Let $G=\bigcup_{F\in X}F$. It’s clear that $G\ne\varnothing$. Suppose that $x,y\in G$; then there are $F_x,F_y\in X$ such that $x\in F_x$ and $y\in F_y$. Without loss of generality we may assume that $F_x\subseteq F_y$. Can you finish it from there and go on to show that $G$ is upward closed?

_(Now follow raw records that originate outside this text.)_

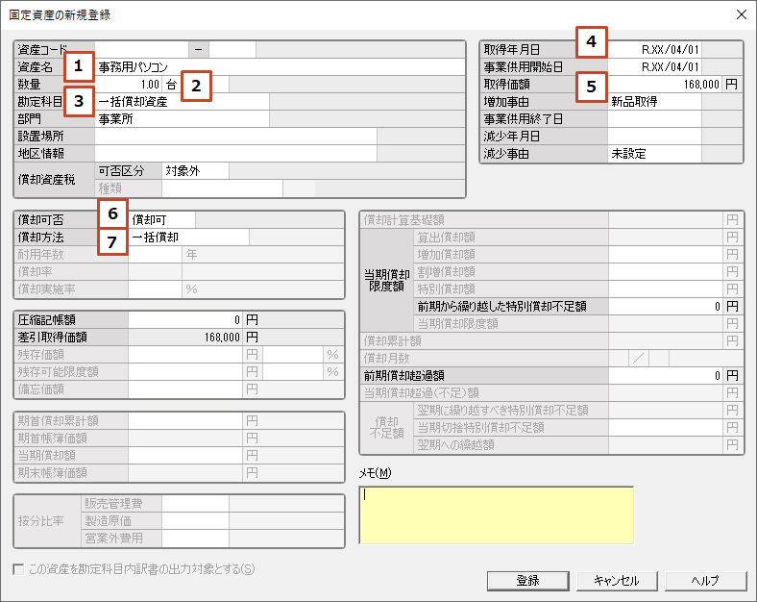The image size is (757, 602).
Task: Close the 固定資産の新規登録 dialog
Action: pos(741,14)
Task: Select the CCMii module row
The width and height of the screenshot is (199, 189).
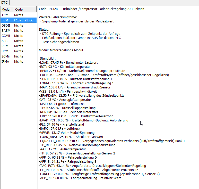Action: click(x=6, y=36)
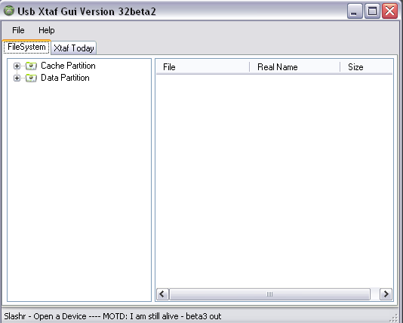Sort by the Real Name column header
403x323 pixels.
(295, 67)
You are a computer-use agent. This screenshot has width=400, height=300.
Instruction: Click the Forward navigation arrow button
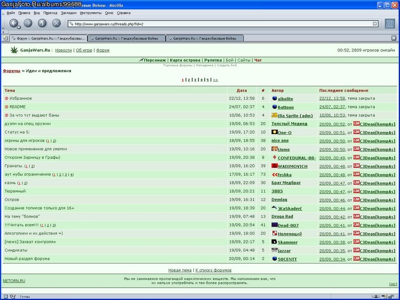[28, 23]
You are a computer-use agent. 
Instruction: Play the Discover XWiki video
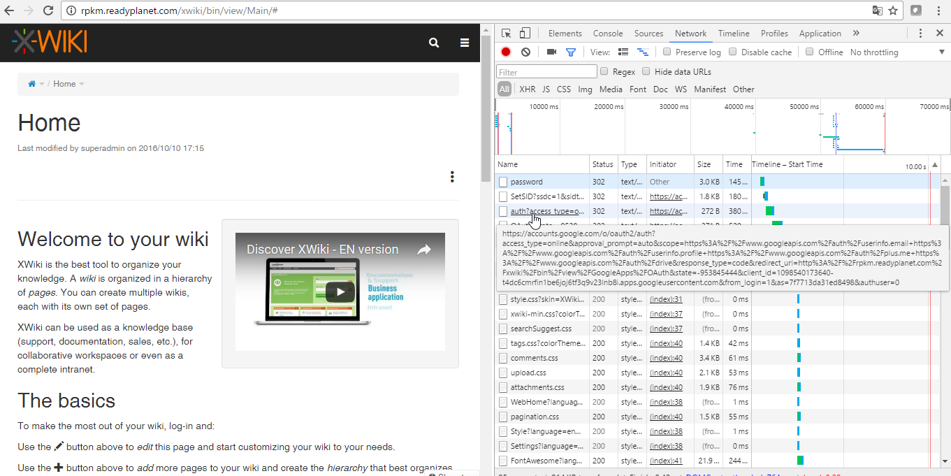click(340, 291)
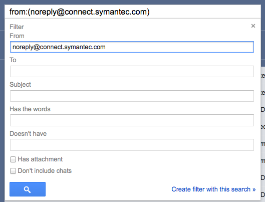Viewport: 265px width, 202px height.
Task: Click the Don't include chats label text
Action: click(45, 171)
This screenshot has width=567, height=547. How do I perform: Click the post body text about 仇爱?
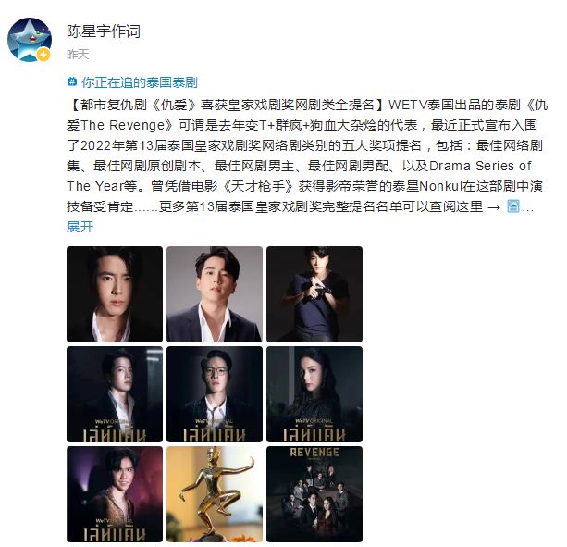307,155

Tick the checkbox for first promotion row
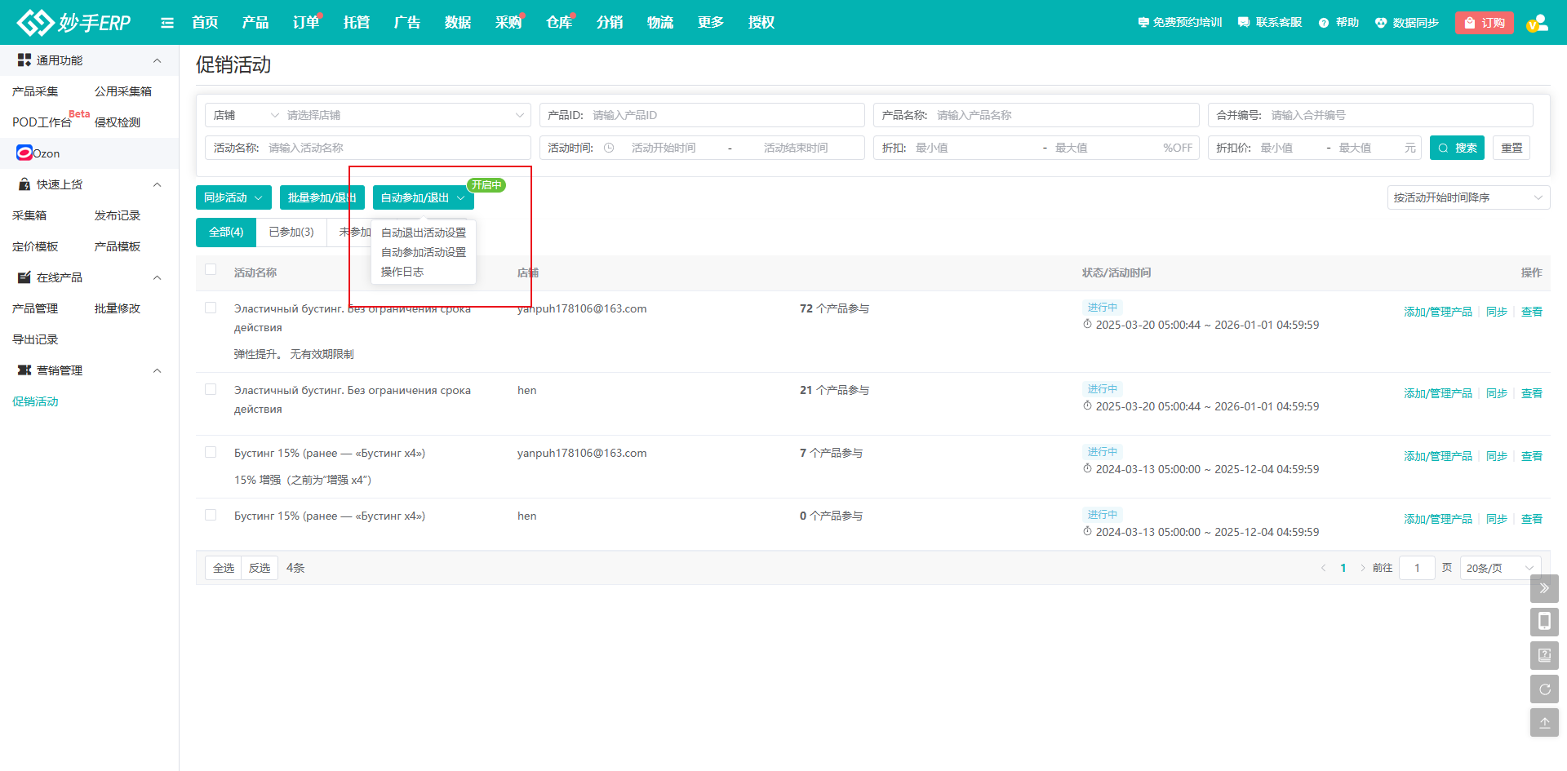point(211,308)
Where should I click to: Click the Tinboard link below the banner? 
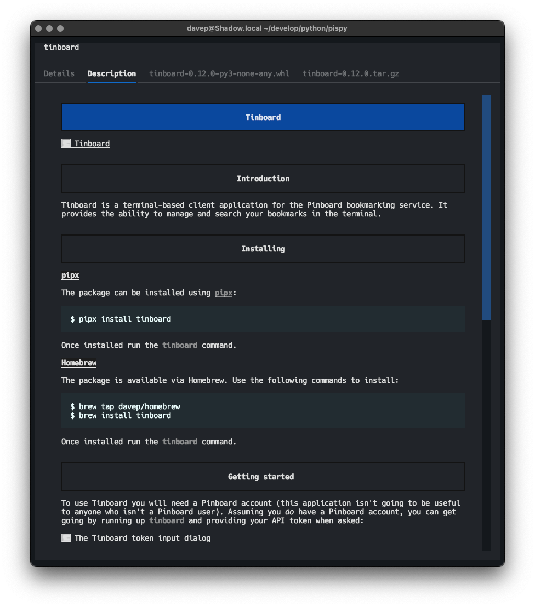coord(93,143)
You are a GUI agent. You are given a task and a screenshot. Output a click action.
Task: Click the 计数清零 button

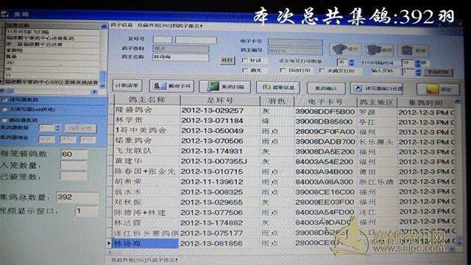tap(127, 85)
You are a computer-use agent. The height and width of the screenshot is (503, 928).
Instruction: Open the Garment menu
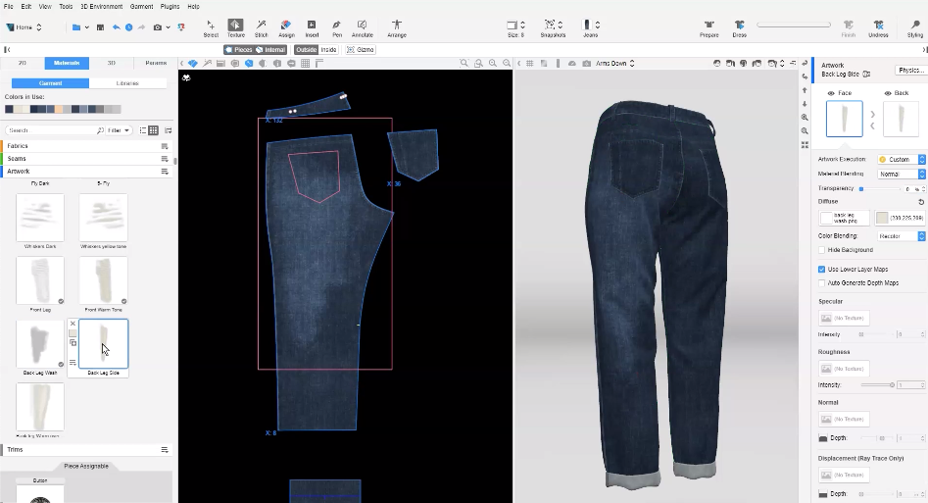[141, 6]
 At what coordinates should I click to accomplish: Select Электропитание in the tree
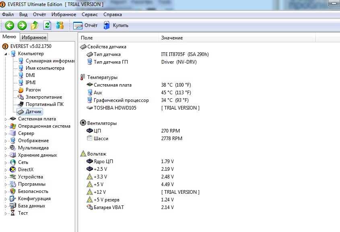[x=43, y=97]
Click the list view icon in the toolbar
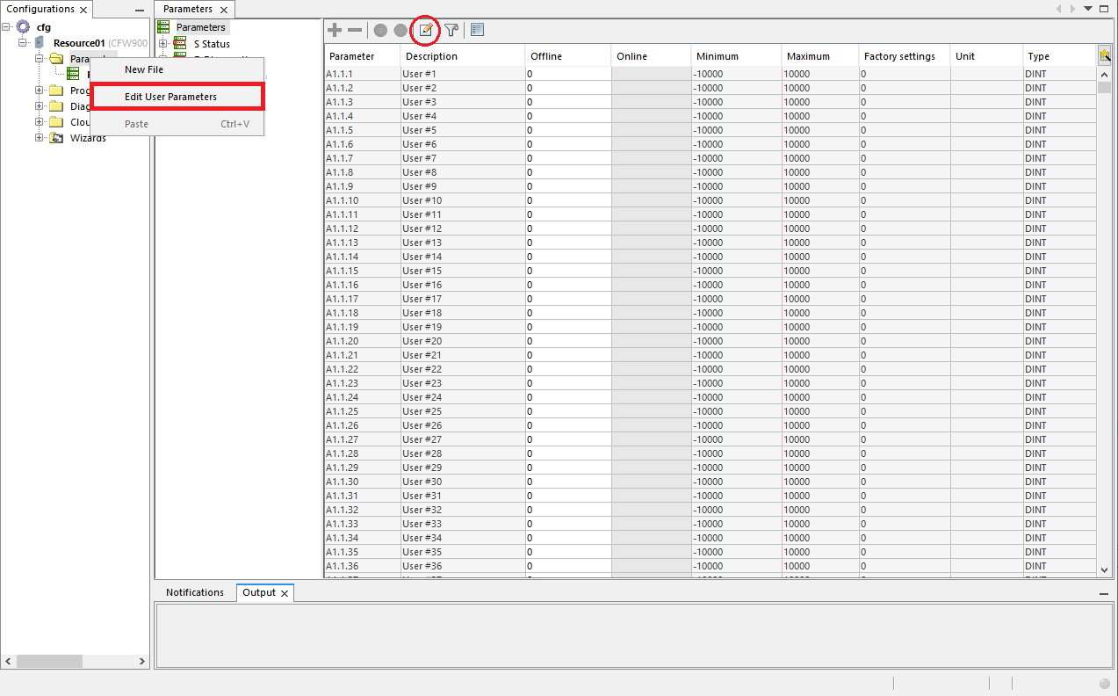Viewport: 1118px width, 696px height. pos(477,29)
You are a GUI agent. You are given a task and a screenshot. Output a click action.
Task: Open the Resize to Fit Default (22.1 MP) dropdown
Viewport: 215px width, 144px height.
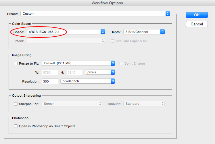pos(78,63)
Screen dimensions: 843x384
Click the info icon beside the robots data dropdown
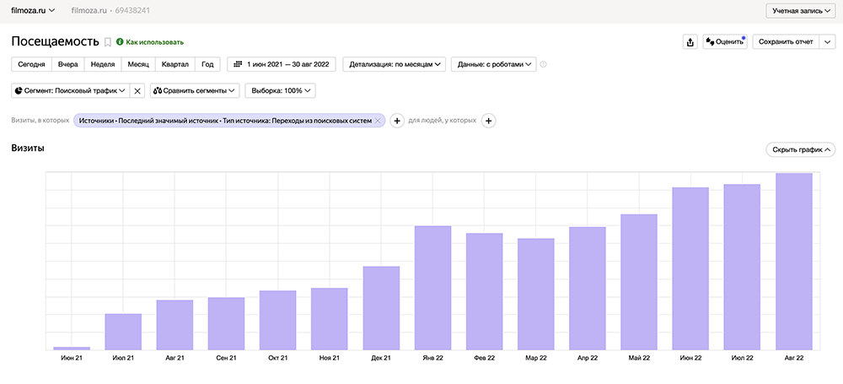click(x=544, y=65)
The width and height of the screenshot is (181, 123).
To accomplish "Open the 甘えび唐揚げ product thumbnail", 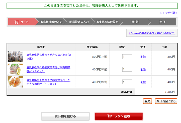I will click(15, 82).
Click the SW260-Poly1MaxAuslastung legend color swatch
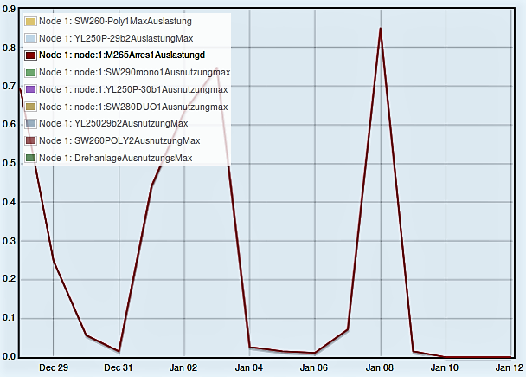The width and height of the screenshot is (526, 377). pyautogui.click(x=31, y=21)
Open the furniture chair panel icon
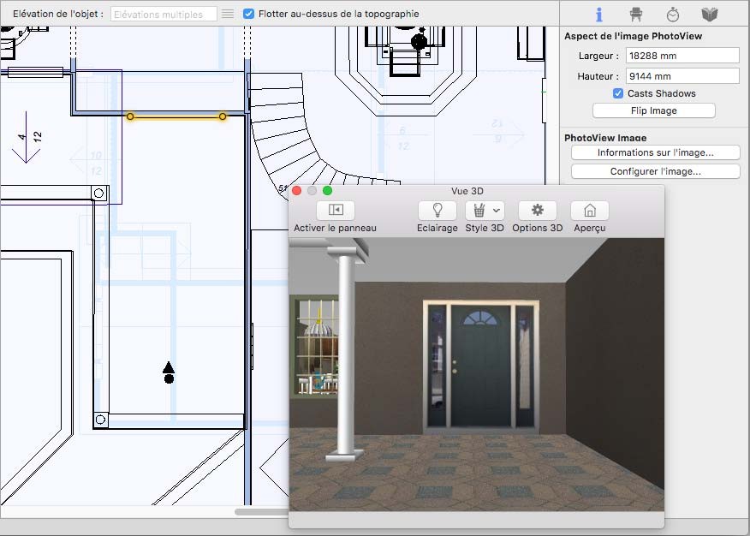750x536 pixels. pyautogui.click(x=636, y=15)
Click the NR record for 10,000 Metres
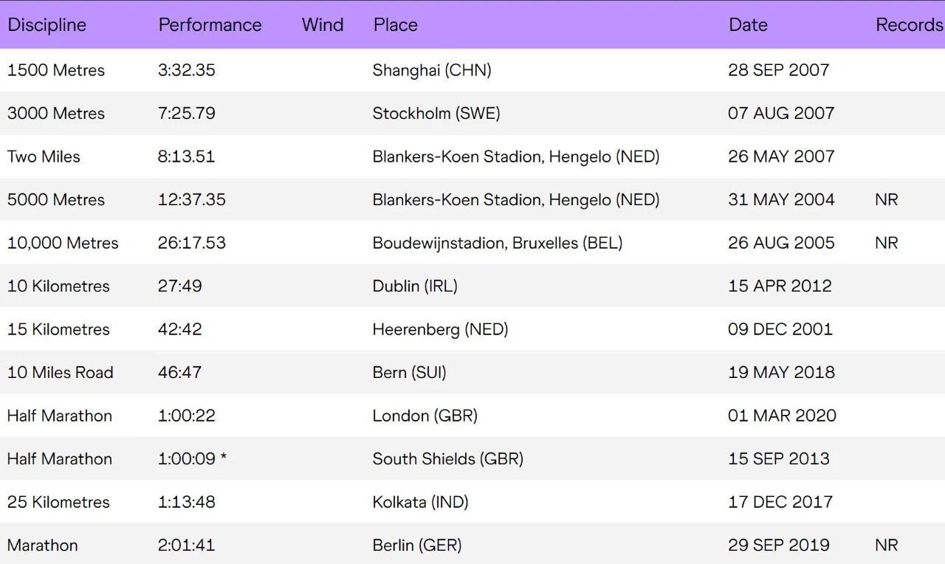Screen dimensions: 945x564 pos(886,243)
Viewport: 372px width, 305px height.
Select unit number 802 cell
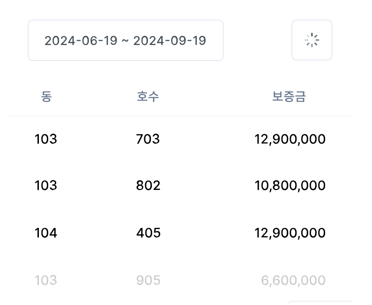(148, 186)
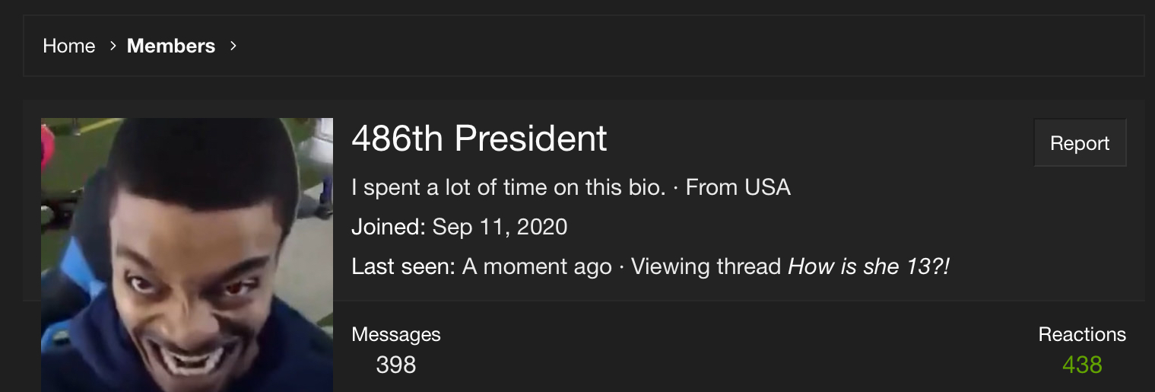Click the A moment ago timestamp

coord(537,266)
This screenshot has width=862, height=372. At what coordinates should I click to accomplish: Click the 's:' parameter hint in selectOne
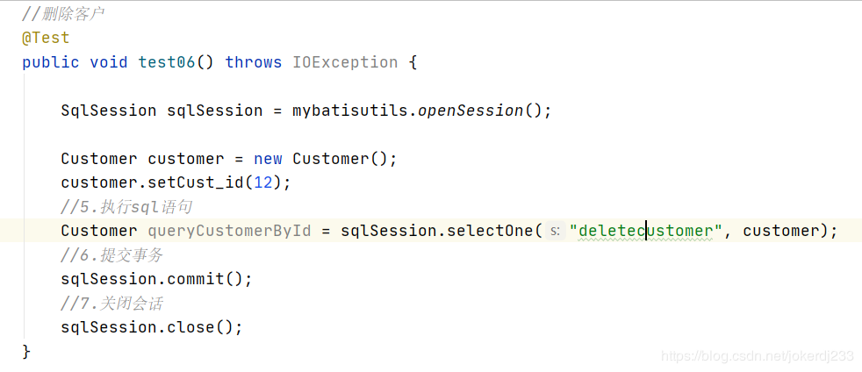coord(556,231)
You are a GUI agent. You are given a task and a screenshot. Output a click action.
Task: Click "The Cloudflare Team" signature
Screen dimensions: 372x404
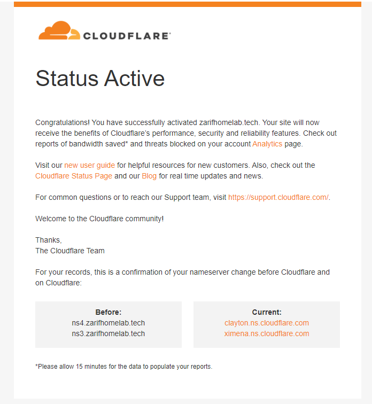70,251
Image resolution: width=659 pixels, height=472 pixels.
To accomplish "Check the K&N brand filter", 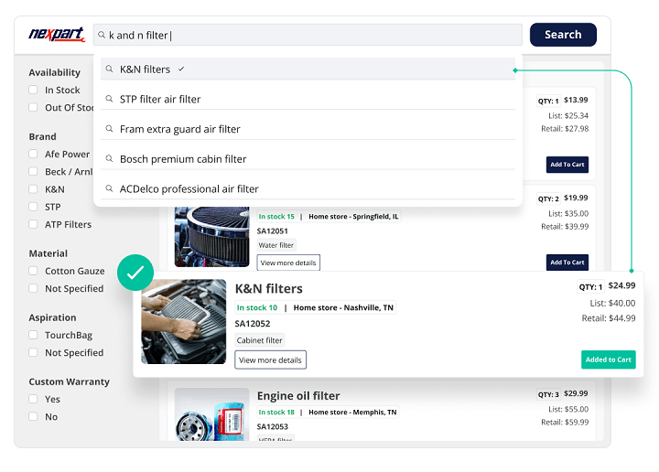I will click(33, 189).
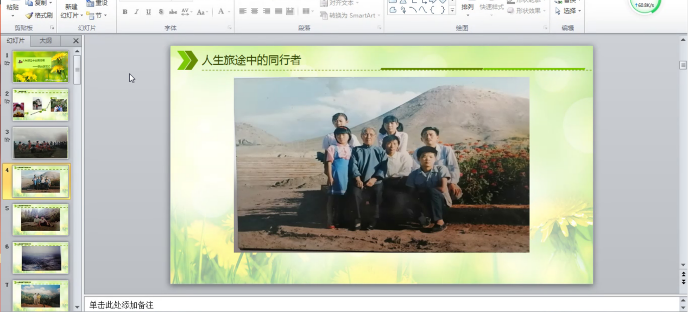Open the font dialog launcher in 字体 group
Image resolution: width=688 pixels, height=312 pixels.
(230, 28)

This proof should suggest how to find a counterexample when $X$ is not linearly ordered by inclusion: when you’ve finished it, you’ll see that we used the linear order only to show that $G$ was closed under $\land$. For a counterexample, then, we probably want an $X$ that contains filters $F_x$ and $F_y$ containing elements $x$ and $y$, respectively, but no filter containing both $x$ and $y$. The simplest way to do that is to let $X=\{F_x,F_y\}$, where $x,y\in B$, $x\in F_x\setminus F_y$, and $y\in F_y\setminus F_x$, and if we can ensure that $x\land y=0$, we’ll make certain that $F_x\cup F_y$ is not a filter.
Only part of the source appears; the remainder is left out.